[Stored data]
▬▬▬▬▬▬
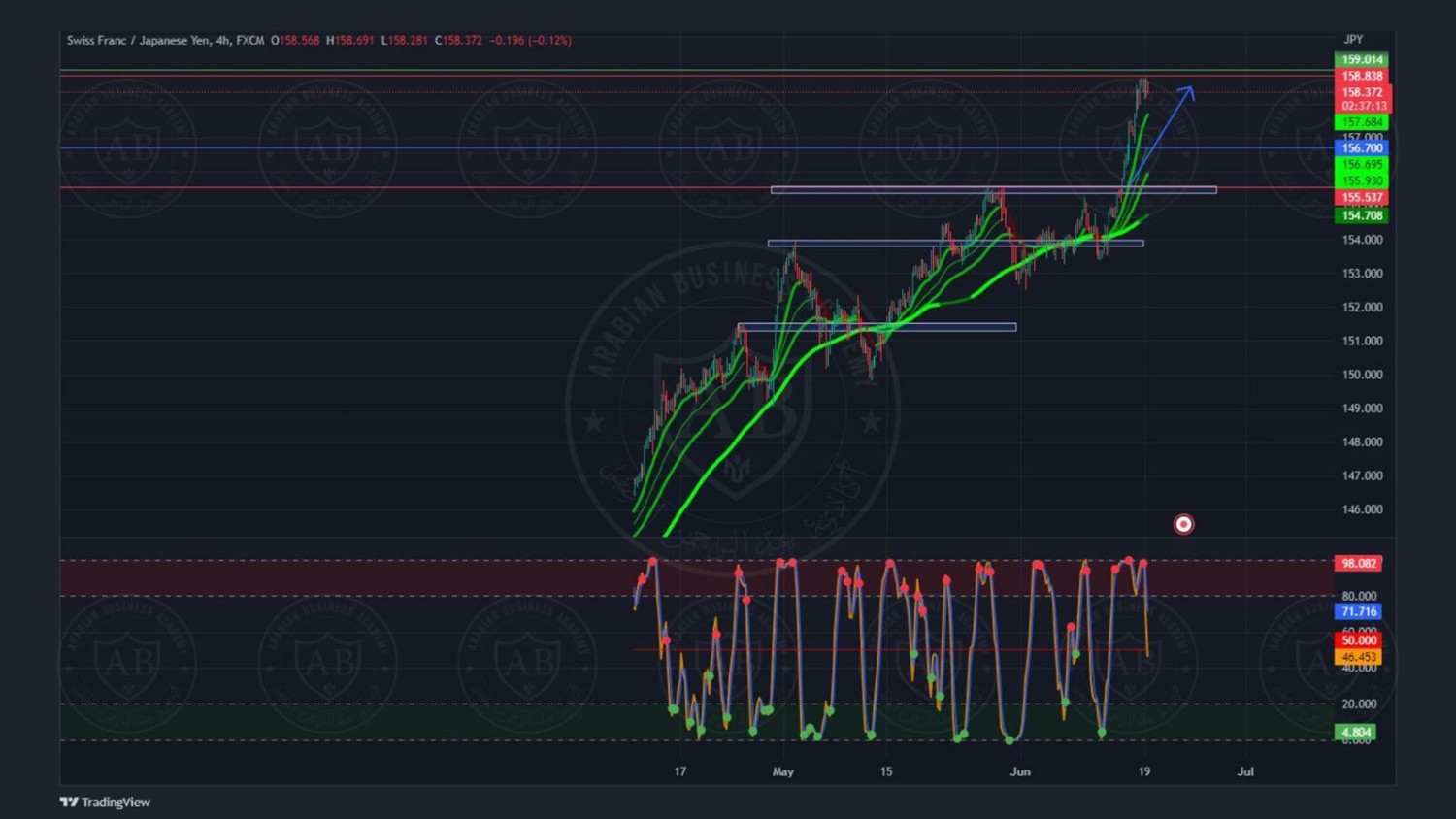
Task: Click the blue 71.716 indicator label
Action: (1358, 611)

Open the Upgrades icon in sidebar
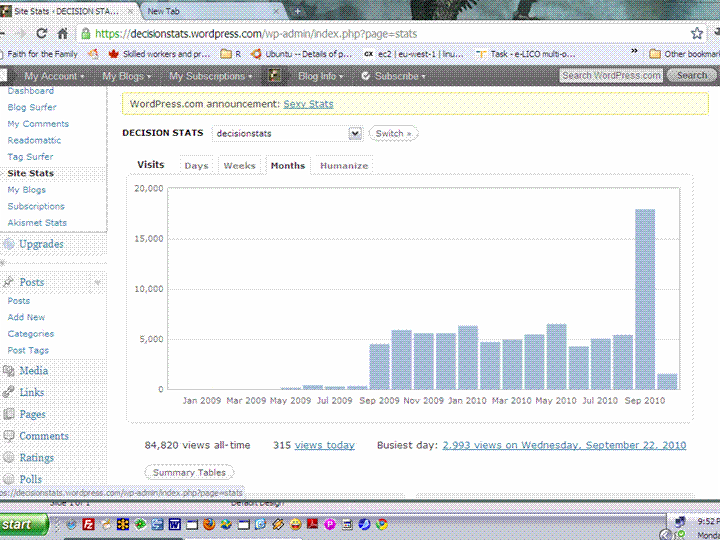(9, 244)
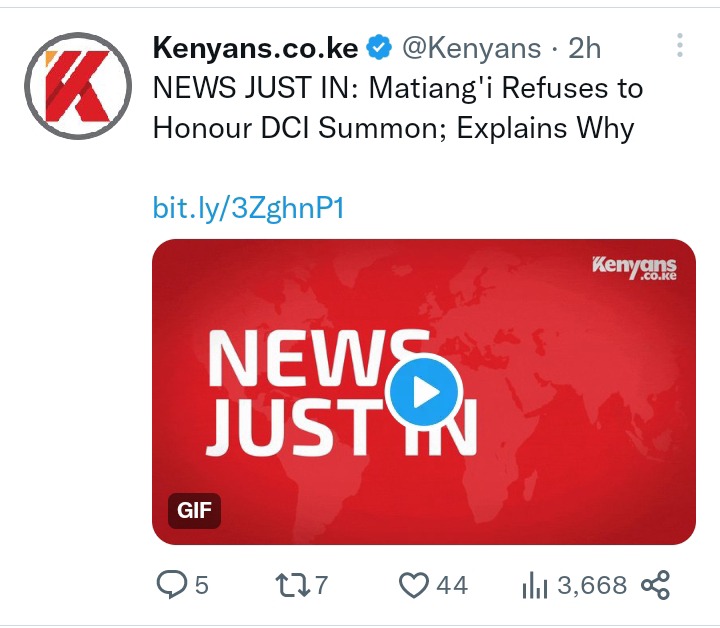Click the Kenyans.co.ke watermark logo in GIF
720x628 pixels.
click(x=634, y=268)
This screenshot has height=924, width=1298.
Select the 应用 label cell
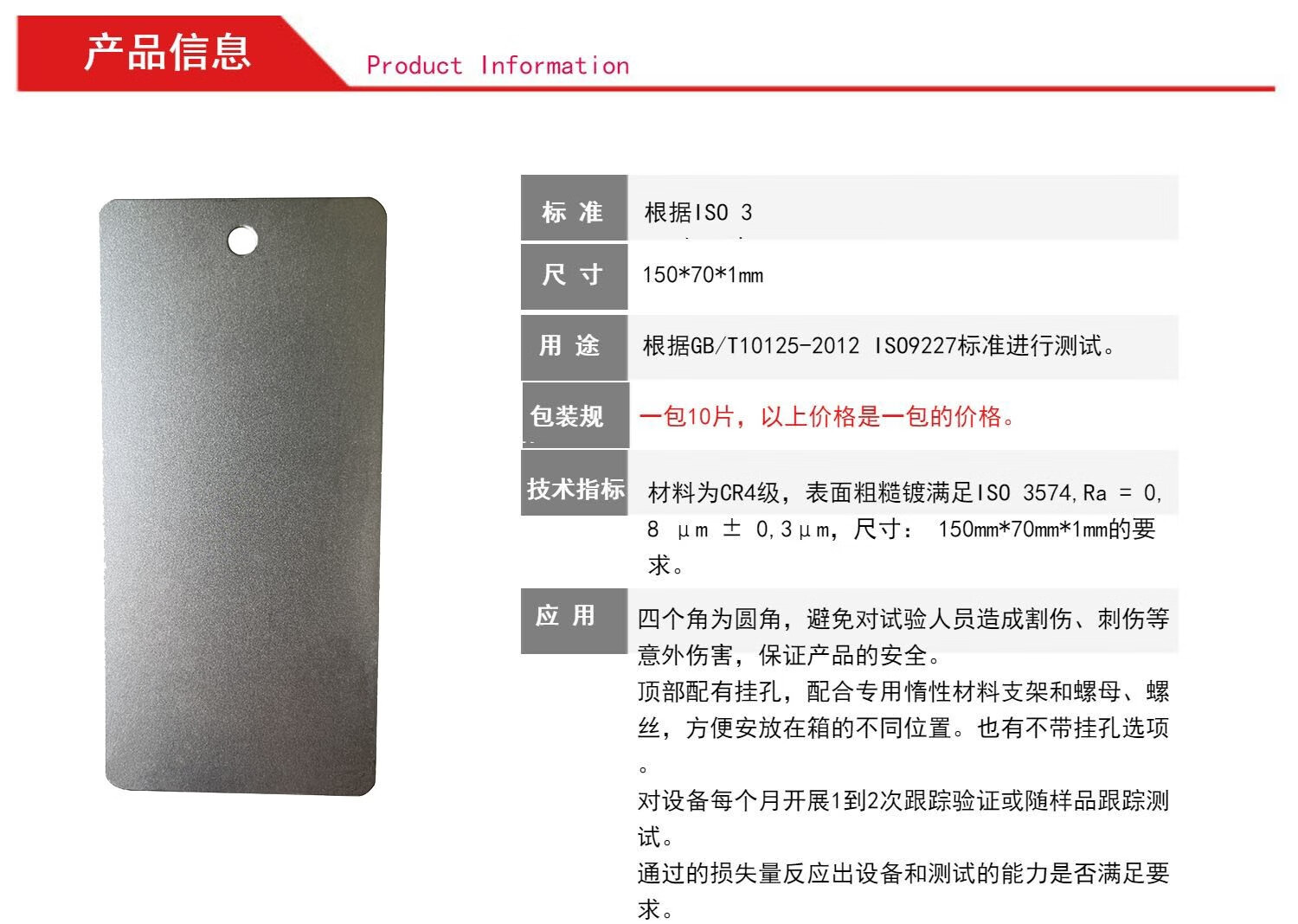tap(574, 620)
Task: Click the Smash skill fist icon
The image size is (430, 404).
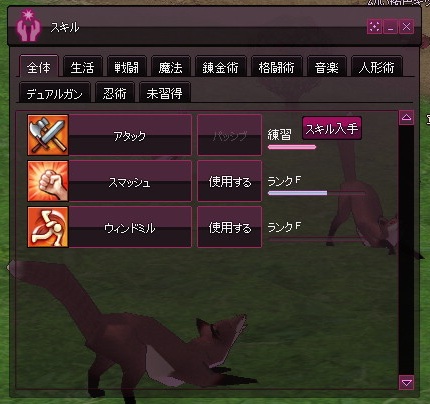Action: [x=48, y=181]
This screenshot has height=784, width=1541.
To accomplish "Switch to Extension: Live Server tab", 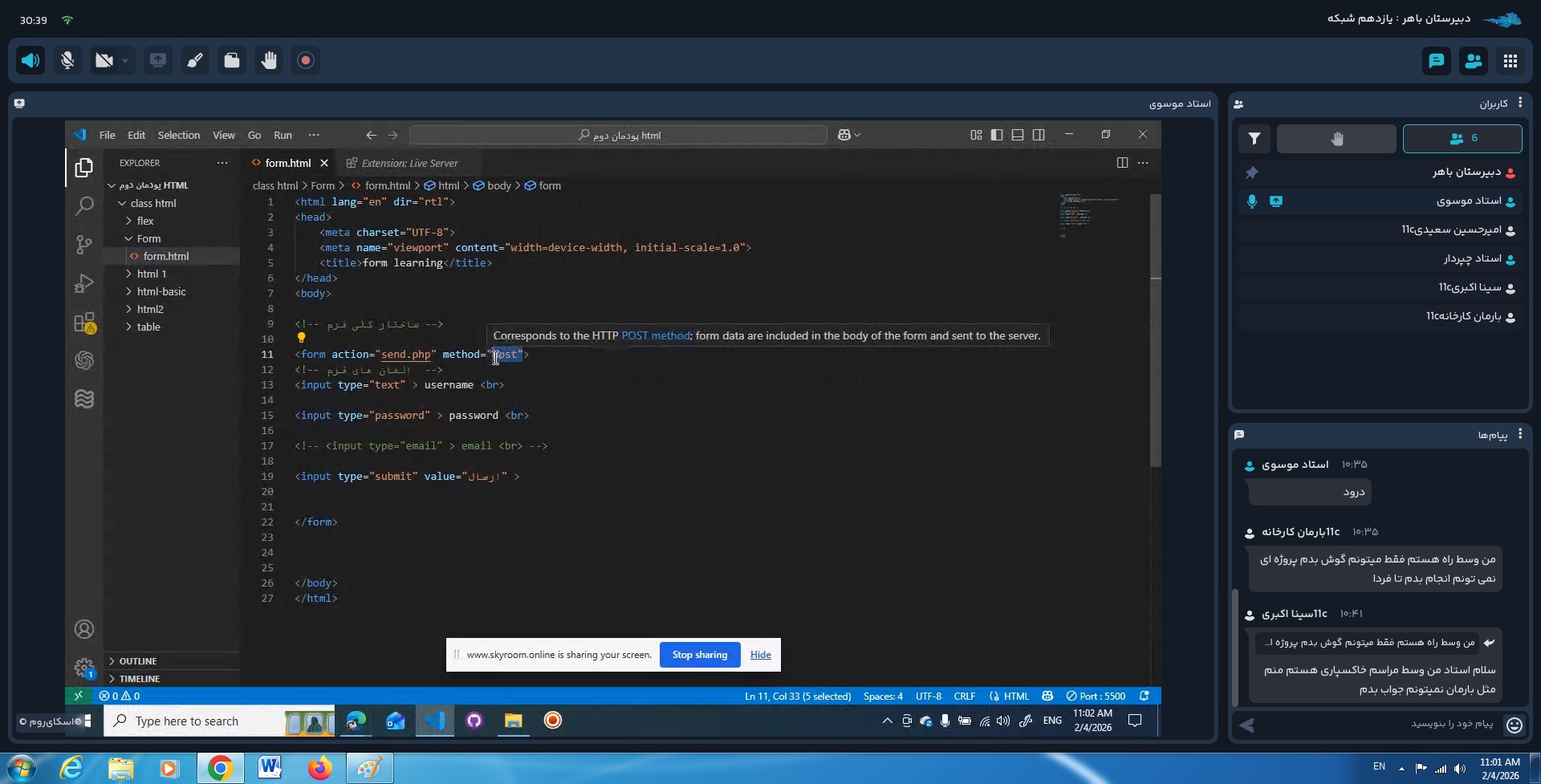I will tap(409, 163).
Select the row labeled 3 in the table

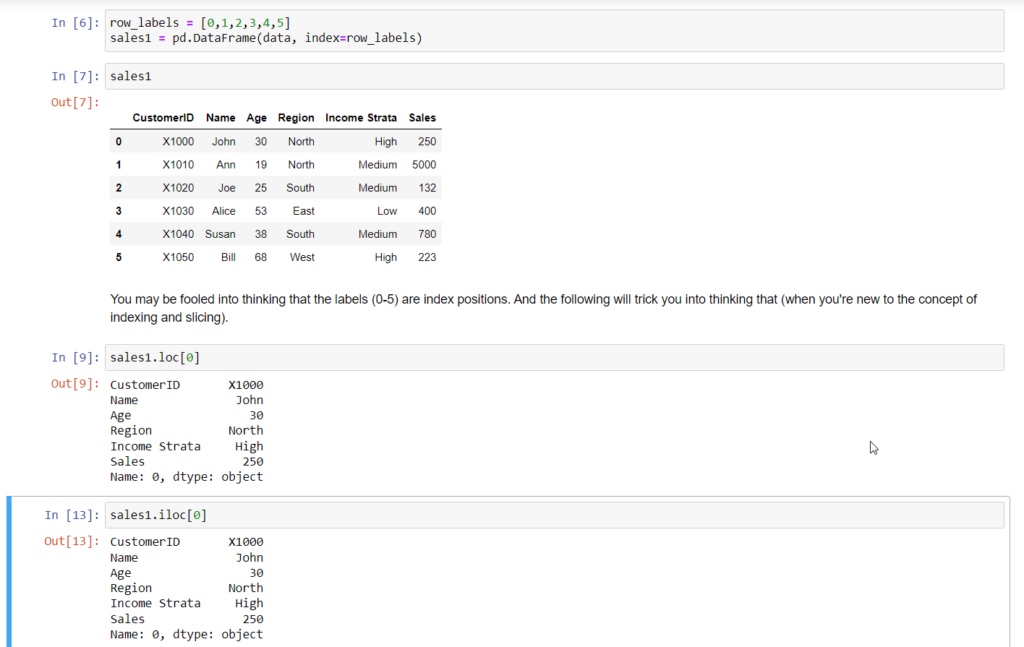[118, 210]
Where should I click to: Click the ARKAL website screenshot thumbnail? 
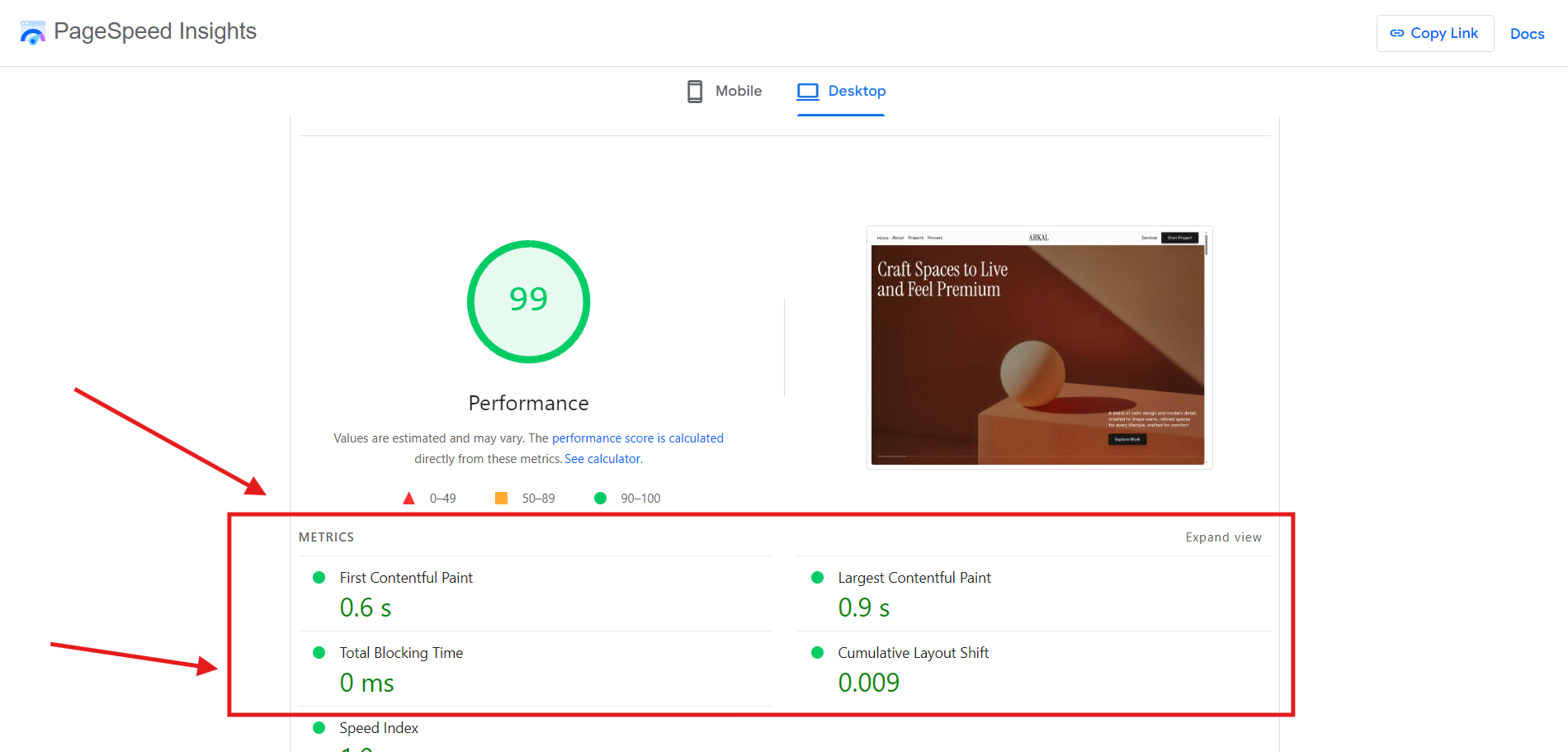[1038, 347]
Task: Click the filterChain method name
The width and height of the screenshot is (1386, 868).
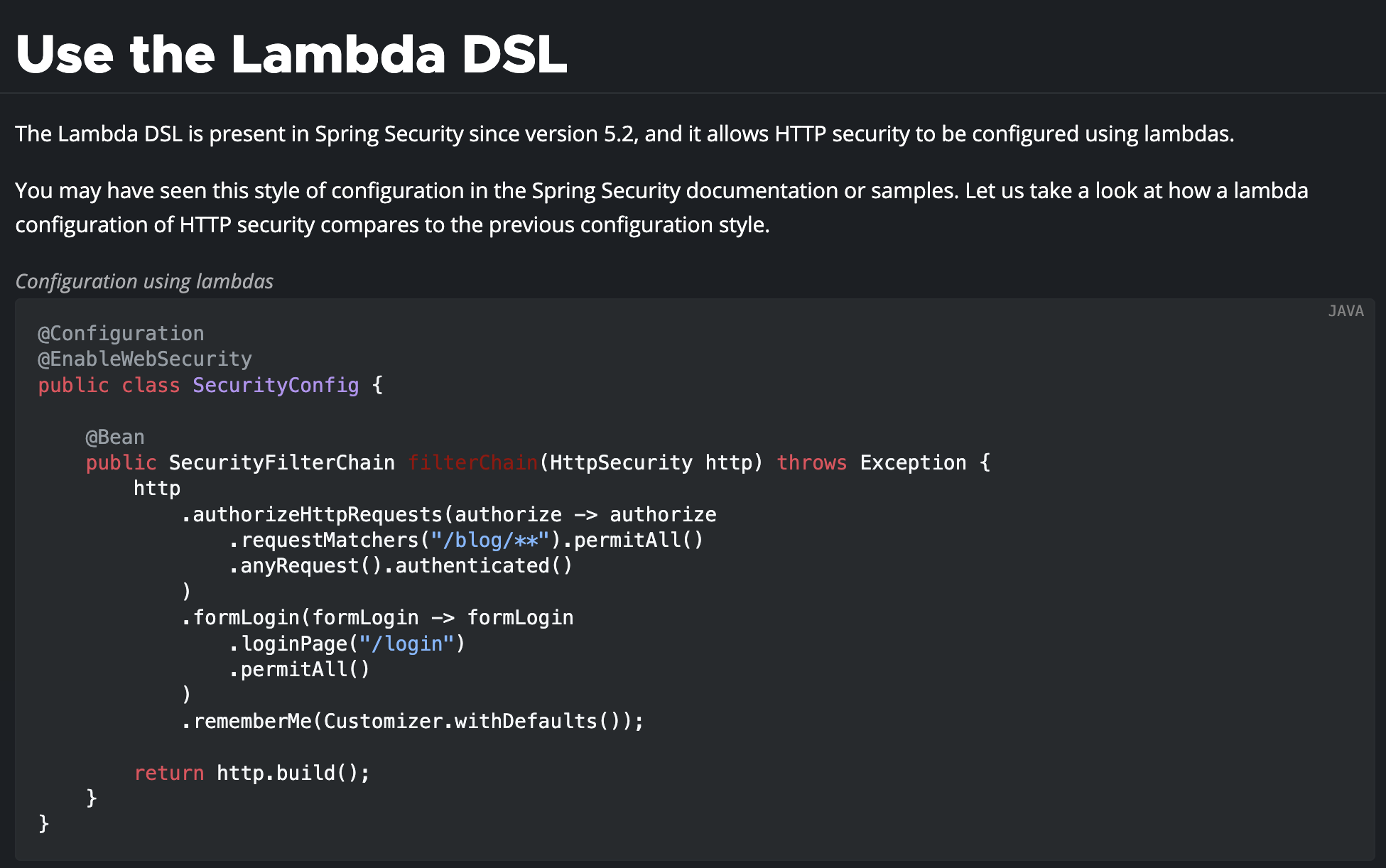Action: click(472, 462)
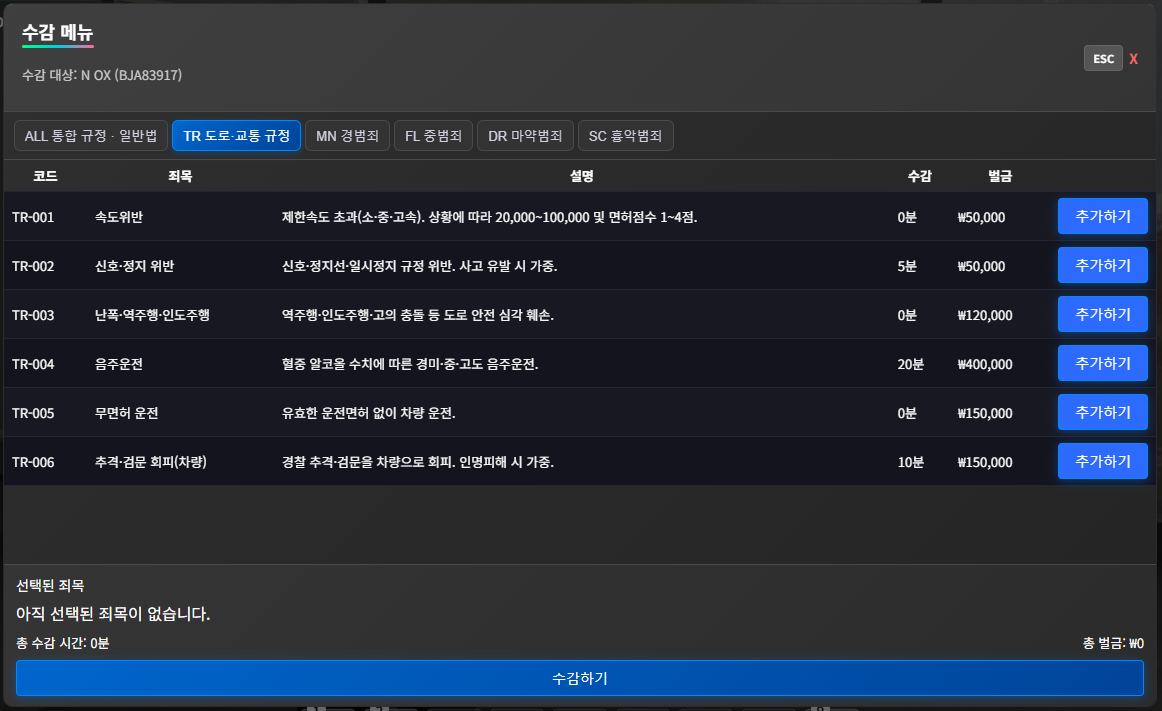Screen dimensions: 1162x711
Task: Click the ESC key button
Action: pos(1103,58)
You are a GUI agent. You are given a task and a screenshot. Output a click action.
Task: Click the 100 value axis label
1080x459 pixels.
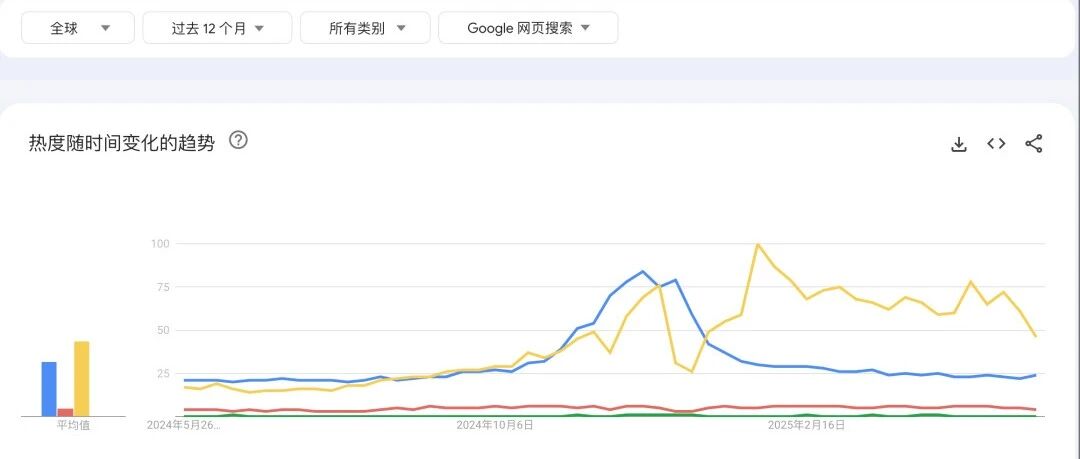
▬▬▬▬▬▬
■ **Task description**: Could you copy exactly, and with no pictures, the lines above from the one containing "Where should I" through the last line, both included?

■ **Response area**:
Where should I click to: Click the ARKAL website screenshot thumbnail? 
[1038, 347]
Task: Click the filterChain method name
The width and height of the screenshot is (1386, 868).
Action: click(472, 462)
Screen dimensions: 1162x711
Task: Click the ESC key button
Action: pos(1103,58)
You are a GUI agent. You are given a task and a screenshot. Output a click action.
Task: Click the 100 value axis label
1080x459 pixels.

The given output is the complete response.